Je ne cherche pas à m’isoler (je le suis suffisamment comme ça) mais, au contraire, à m’inscrire dans une continuité collective. Je ne crois pas (plus) à l’individualisme. J’ai déjà donné.
Ce dont je veux parler c’est de l’antiracisme. Une imposture. Un piège dans lequel toute notre société est tombée. Piège tendu par les soi-disant progressistes qui, au lieu d’analyser les sentiments humains (leurs racines, leurs raisons), cherchent à les amputer.
Merci du conseil. Mais le problème de la mauvaise conscience n’est pas un problème individuel. Pas seulement. Ce serait trop facile !
L’antisémitisme, par exemple, est un sentiment historique, qui nous vient d’un passé profond et flou. Tout comme le racisme. Ce sont des sentiments collectifs dont nous héritons. Les préjugés de nos ancêtres. Ancrés dans notre inconscient. On ne s’en débarrasse pas comme ça, par décret.
Les anti-racistes ont le beau rôle. Il leur est facile de fustiger des sentiments diffus (et communs à n’importe quelle population) et de jouer les moralistes et les justiciers.
Le progressisme (dont parle Geluck) consiste à nier cet héritage ou à le refouler. Ce n’est donc qu’une posture moralisante. En fait, une imposture.
Le retour du refoulé. Voilà la bête immonde qui terrorise tous ces censeurs.

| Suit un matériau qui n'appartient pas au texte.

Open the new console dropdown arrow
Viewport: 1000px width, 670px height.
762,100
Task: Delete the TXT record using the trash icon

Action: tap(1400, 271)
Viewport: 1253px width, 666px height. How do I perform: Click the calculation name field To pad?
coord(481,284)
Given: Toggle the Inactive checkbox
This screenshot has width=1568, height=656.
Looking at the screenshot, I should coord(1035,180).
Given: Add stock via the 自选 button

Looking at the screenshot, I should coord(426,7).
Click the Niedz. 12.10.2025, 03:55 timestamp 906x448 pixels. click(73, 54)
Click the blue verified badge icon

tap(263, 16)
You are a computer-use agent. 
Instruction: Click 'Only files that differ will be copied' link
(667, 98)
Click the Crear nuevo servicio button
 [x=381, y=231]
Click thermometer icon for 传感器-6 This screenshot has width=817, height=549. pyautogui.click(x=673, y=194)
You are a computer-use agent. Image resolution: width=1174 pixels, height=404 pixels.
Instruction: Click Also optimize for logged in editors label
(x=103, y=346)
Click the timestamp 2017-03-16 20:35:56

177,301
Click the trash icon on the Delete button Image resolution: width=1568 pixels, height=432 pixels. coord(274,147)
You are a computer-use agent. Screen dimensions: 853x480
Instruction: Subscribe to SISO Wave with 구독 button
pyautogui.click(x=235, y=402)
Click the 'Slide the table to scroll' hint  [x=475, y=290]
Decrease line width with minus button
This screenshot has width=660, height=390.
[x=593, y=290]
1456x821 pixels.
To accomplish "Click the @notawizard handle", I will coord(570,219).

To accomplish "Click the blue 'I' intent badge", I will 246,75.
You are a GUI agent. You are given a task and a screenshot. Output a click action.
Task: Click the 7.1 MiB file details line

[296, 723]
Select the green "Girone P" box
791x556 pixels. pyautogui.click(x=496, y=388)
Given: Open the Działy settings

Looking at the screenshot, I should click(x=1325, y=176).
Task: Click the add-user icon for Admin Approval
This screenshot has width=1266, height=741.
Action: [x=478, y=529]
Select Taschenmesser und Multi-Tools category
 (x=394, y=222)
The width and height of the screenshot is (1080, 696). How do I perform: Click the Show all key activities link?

Geluck a raison quand il affirme que ce qui rend la Shoah taboue et sacrée c’est la mauvaise conscience européenne.
La mauvaise conscience est l’instrument privilégié du pouvoir. L’Eglise en a fait son arme absolue pendant des siècles. Peut-être même en a-t-elle été la matrice ? Les médias aujourd’hui continuent. La société laïque utilise les mêmes procédés que les sociétés religieuses anciennes.